LES PHARES AVEC JULES MICHELET
Tour d 'Agnellu au premier plan et L' Île A Giraglia - Capicorsu
" ... Beaux et nobles monuments, parfois sublimes aux yeux de l'art, et toujours touchants pour le cœur. Leurs feux de toutes les couleurs, où se retrouvent l'or, l'argent des étoiles, offrent un firmament secourable qu'une Providence humaine a organisé sur la terre. Lorsque nul astre ne paraît, le marin voit encore ceux-ci et reprend courage, en y revoyant son étoile, l'étoile de la Fraternité.
On aime à s'asseoir près des phares, sous ces feux amis, vrai foyer de la vie marine. Tel d'entre eux, et des moins anciens, est vénérable déjà pour les hommes qu'il a sauvés. Plus d'un souvenir s'y rattache; des traditions les entourent, de belles légendes, mais vraies. Deux générations sont assez pour qu'ils deviennent antiques, sacrés du temps. La mère dira souvent à la jeune famille: " Celui-ci sauva votre Aïeul, et, sans lui, vous n'étiez pas nés. "

◆ Lignes enregistrées
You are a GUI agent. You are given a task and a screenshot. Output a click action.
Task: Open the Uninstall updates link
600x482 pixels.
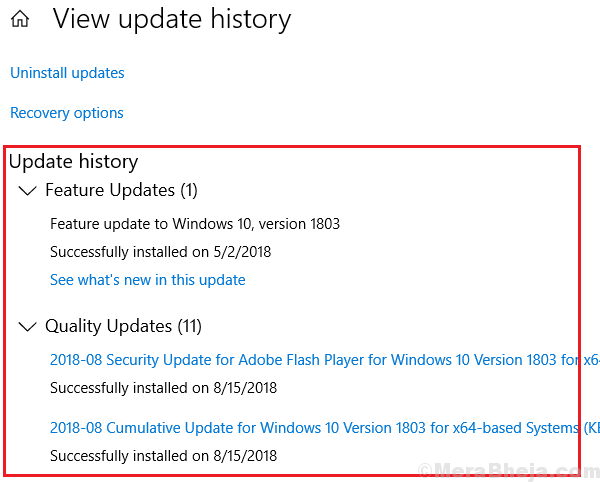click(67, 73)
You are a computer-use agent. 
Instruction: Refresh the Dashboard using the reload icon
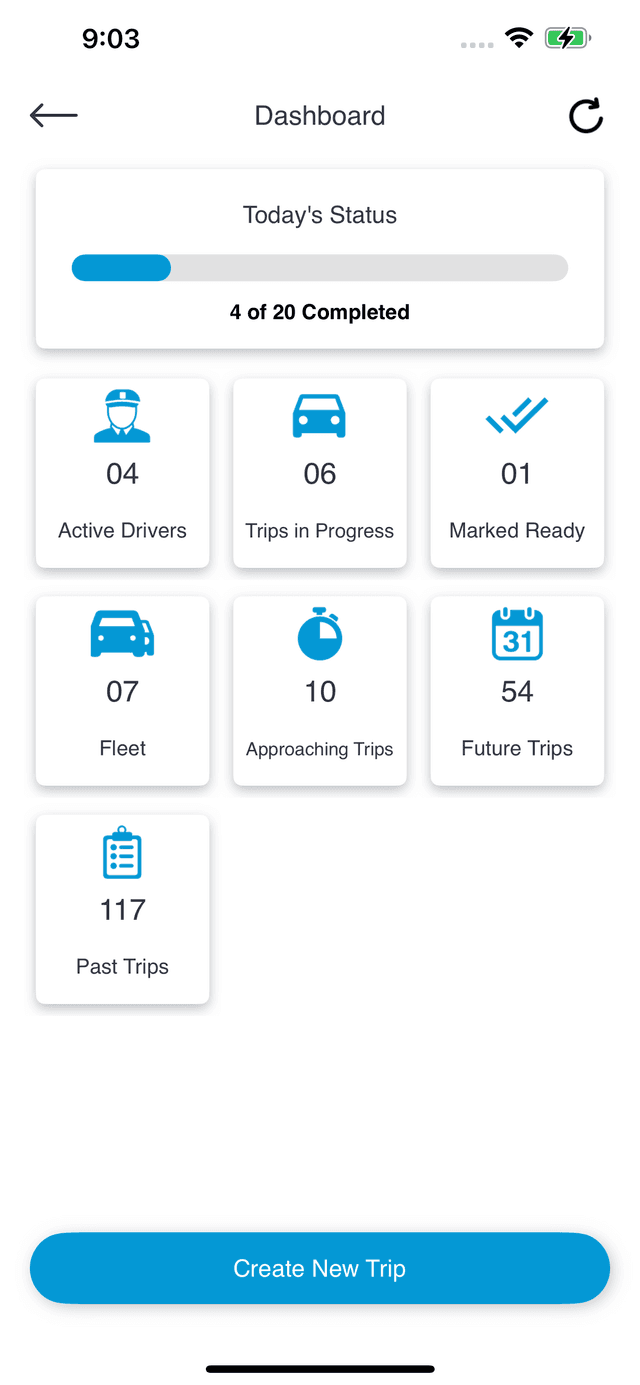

--

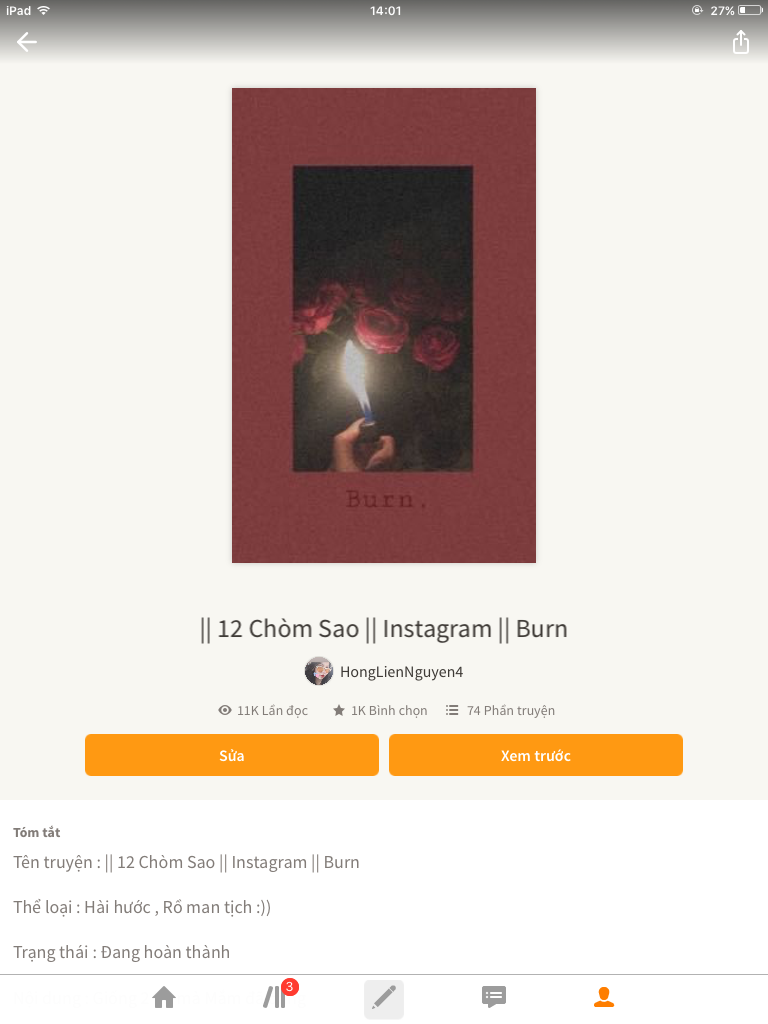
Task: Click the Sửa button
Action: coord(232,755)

◆ Liste des tâches
[1] Recopiez à l'identique le passage du texte sur les phares allant de « LES PHARES AVEC » jusqu'à « de la Fraternité. ».
[2] Répondez brièvement aux questions suivantes d'après le texte sur les phares.
(a) Quels éléments précieux se retrouvent dans les feux des phares ?
(b) Combien de générations suffisent pour que les phares deviennent antiques ?
(c) Quelle étoile le marin revoit-il dans les phares ?
[3] Indiquez si chaque affirmation concorde avec le texte sur les phares, par oui ou non, en citant les mots décisifs.
(a) Les feux des phares n'ont qu'une seule couleur.
(b) Les légendes qui entourent les phares sont vraies.
(c) Seuls les phares les plus anciens sont vénérables.

◆ Les réponses
[1]
LES PHARES AVEC JULES MICHELET
Tour d 'Agnellu au premier plan et L' Île A Giraglia - Capicorsu
" ... Beaux et nobles monuments, parfois sublimes aux yeux de l'art, et toujours touchants pour le cœur. Leurs feux de toutes les couleurs, où se retrouvent l'or, l'argent des étoiles, offrent un firmament secourable qu'une Providence humaine a organisé sur la terre. Lorsque nul astre ne paraît, le marin voit encore ceux-ci et reprend courage, en y revoyant son étoile, l'étoile de la Fraternité.

[2]
(a) L'or et l'argent des étoiles.
(b) Deux générations.
(c) L'étoile de la Fraternité.

[3]
(a) Non : « Leurs feux de toutes les couleurs ».
(b) Oui : « de belles légendes, mais vraies ».
(c) Non : « Tel d'entre eux, et des moins anciens, est vénérable déjà ».